Methods: This prospective case series included congenital CA patients who underwent stentless transnasal endoscopic repair, followed by an endoscopic second look and micro-debridement of granulation tissue at 1-2 weeks post-repair. Patients were followed every three months for assessment of nasal airway symptoms and objective evaluation by flexible nasolaryngoscopy.
Results: Sixteen CA patients (8 bilateral and 8 unilateral) underwent surgical repair (12 primary and 4 revisions). The median age was 13 days (range 1 day-6 months) in bilateral and 3 years (range 7 months-15 years) in unilateral atresia. The mean follow-up was 1.5 years (range 1 year-3 years). In primary procedures, the obstruction was bony-membranous in 7 cases and bony in 5 cases. The mean interval time between the CA repair and re-examination was 10.75 days (range 6-18 days). Clinically significant neochoanal restenosis was not encountered.
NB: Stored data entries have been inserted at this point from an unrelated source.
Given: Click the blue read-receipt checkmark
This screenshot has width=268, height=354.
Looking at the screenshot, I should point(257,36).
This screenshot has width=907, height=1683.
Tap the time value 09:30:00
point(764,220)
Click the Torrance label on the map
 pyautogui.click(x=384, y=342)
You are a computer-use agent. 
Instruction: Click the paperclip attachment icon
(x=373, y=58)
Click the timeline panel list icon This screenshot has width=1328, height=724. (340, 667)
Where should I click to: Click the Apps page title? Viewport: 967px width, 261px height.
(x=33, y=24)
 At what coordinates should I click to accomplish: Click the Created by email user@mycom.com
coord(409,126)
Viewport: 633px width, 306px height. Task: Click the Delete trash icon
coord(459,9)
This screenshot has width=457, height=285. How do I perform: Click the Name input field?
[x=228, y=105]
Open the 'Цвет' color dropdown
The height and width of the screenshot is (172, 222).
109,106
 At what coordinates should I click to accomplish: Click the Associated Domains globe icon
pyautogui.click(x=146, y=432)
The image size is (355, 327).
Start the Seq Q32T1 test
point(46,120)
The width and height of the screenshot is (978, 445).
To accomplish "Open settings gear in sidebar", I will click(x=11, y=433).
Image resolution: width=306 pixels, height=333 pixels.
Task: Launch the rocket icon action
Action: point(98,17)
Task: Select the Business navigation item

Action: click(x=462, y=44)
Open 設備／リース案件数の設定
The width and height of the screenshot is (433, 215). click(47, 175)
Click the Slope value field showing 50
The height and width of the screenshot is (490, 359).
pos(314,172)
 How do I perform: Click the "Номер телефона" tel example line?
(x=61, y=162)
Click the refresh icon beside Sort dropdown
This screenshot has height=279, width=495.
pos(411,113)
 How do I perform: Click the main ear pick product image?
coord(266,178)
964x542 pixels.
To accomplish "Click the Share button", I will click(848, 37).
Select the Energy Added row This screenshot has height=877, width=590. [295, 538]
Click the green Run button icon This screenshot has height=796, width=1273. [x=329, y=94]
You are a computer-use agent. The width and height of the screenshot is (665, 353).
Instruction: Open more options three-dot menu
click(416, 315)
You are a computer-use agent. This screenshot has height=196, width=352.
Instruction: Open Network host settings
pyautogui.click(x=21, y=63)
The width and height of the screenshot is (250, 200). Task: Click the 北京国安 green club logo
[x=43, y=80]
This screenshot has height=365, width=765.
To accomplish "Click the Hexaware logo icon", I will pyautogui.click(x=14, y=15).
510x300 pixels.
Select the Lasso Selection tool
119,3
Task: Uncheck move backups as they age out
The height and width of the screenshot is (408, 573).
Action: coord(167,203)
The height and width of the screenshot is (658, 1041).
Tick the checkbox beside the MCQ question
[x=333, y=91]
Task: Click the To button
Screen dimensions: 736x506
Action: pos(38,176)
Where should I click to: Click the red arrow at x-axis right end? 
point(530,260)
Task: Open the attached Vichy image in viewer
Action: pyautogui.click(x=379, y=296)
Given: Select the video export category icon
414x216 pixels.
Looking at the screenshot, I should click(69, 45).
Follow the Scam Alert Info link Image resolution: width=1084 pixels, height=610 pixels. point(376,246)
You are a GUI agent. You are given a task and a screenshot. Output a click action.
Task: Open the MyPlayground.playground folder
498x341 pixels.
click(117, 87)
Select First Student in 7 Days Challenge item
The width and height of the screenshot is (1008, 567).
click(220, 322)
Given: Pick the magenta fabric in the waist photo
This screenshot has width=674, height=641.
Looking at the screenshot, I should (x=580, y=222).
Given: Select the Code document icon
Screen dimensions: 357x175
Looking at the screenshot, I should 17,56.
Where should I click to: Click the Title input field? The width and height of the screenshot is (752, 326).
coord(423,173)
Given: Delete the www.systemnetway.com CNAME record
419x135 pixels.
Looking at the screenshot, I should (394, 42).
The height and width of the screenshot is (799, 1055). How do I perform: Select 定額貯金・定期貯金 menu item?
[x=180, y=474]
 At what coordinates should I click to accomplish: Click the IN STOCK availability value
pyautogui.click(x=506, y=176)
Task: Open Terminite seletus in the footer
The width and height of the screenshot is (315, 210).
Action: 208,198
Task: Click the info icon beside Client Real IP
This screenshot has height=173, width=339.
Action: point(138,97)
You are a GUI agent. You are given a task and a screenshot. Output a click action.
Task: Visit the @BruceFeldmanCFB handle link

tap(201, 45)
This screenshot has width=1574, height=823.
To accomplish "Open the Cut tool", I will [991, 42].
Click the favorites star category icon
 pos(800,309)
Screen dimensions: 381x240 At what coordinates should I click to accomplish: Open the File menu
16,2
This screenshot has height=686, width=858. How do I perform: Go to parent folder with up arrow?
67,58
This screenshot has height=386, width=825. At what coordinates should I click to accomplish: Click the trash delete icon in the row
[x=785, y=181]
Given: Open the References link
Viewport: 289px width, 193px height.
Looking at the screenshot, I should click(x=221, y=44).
Conclusions: Re-examination under general anesthesia with endoscopic micro-debridement of granulation tissue is a safe, potentially effective adjunct when done during the proliferative phase of neochoanal wound healing. This procedure might help in maintaining neochoanal patency by remodeling tissue healing process. Large-scale, long-term cohort studies are imperative.